Several companies now offer to pay car owners a monthly amount in exchange for wrapping their vehicle in branded advertising and driving around as usual. It sounds like easy money for doing nothing extra, but the payment received is still taxable income, and which head of income it falls under depends on whether this is a one-off arrangement or part of a broader commercial activity.
For an individual who simply allows their personal car to be wrapped in advertising in exchange for a monthly payment, without this being part of any broader business activity, the payment is most naturally categorised under Income from Other Sources, since it does not fit neatly under salary, house property, capital gains, or a business/profession the individual is actively carrying on (the car owner is not 'in the business' of advertising; they are simply receiving a payment connected to the use of their personal asset).
Where vehicle advertising income is earned by an entity that operates a fleet of vehicles as a business (a cab aggregator's affiliated fleet, a logistics company with branded vehicles, a bus operator), the advertising income earned on those vehicles would more naturally be aggregated as part of the overall business income of that fleet operation, taxed under business/profession along with the fleet's other revenue streams (fares, freight charges, and so on).
Companies that run vehicle advertising programmes and make periodic payments to vehicle owners may be required to deduct TDS on these payments, depending on the cumulative amount paid to an individual over the year and the applicable threshold for the relevant TDS provision. Vehicle owners receiving such payments should check their Form 26AS/AIS to ensure any TDS deducted is correctly reflected, and report the gross income (before TDS) when filing their return, claiming the TDS as a credit.

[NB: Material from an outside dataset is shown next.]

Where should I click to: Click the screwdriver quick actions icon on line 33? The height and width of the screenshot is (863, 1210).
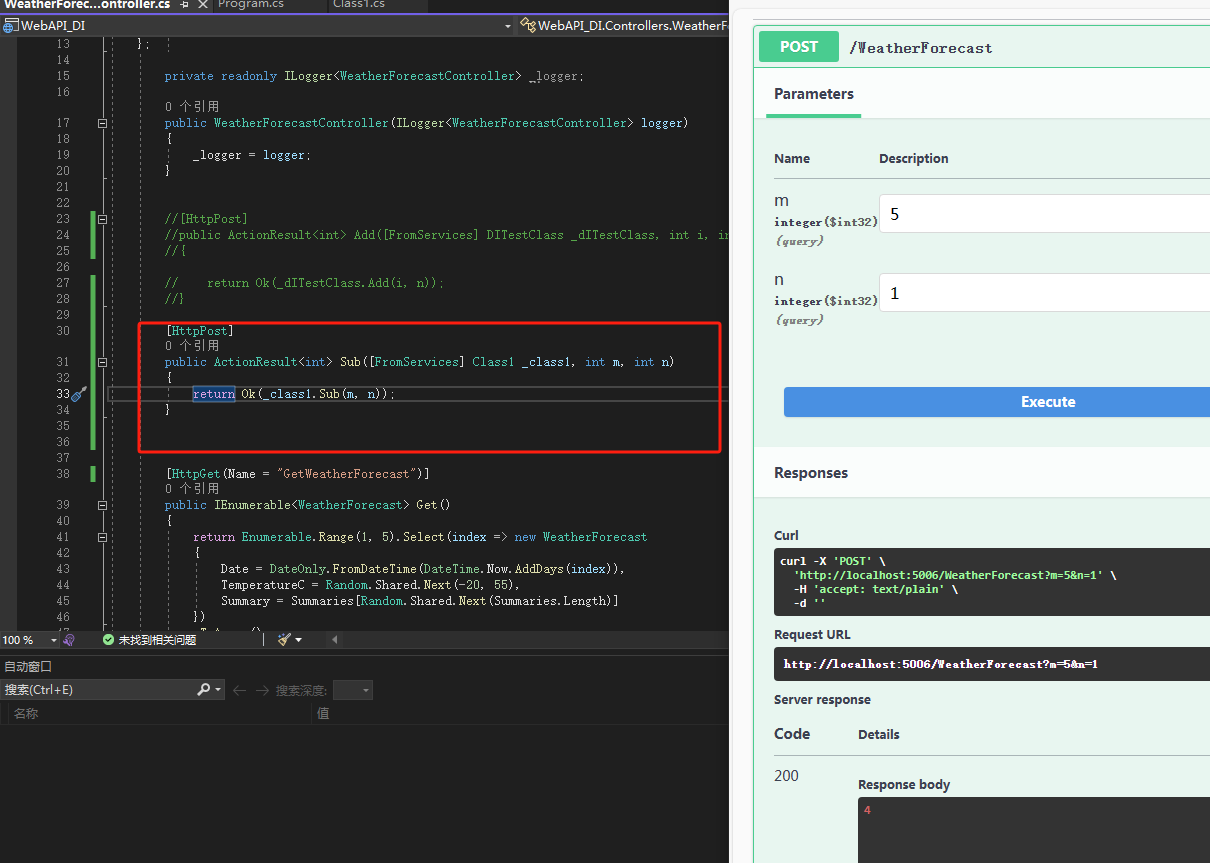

For income taxed under Other Sources, deductions are generally limited; ordinary running costs of the vehicle (fuel, maintenance) that the owner would incur anyway for personal use are unlikely to be deductible against this incidental advertising income, since those costs are not incurred specifically to earn the advertising income (the car would be driven regardless of the ad wrap). Where the income is part of a genuine business (the fleet operator scenario), the normal business expense deduction rules would apply to the business as a whole.